*Instructions for the task*: Could you output every record below exactly as it appears?
_____
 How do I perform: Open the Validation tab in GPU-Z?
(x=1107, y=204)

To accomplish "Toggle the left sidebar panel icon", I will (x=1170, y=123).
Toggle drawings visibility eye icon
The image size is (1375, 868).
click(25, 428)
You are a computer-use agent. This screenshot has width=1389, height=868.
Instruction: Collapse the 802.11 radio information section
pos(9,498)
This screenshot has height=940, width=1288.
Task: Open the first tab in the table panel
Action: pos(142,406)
_____
*Task result*:
 How do I perform: Open the Validation tab in GPU-Z?
(x=1107, y=204)

To accomplish "Toggle the left sidebar panel icon", I will (x=1170, y=123).
Toggle drawings visibility eye icon
The image size is (1375, 868).
click(25, 428)
You are a computer-use agent. This screenshot has width=1389, height=868.
Instruction: Collapse the 802.11 radio information section
pos(9,498)
This screenshot has height=940, width=1288.
Task: Open the first tab in the table panel
Action: pos(142,406)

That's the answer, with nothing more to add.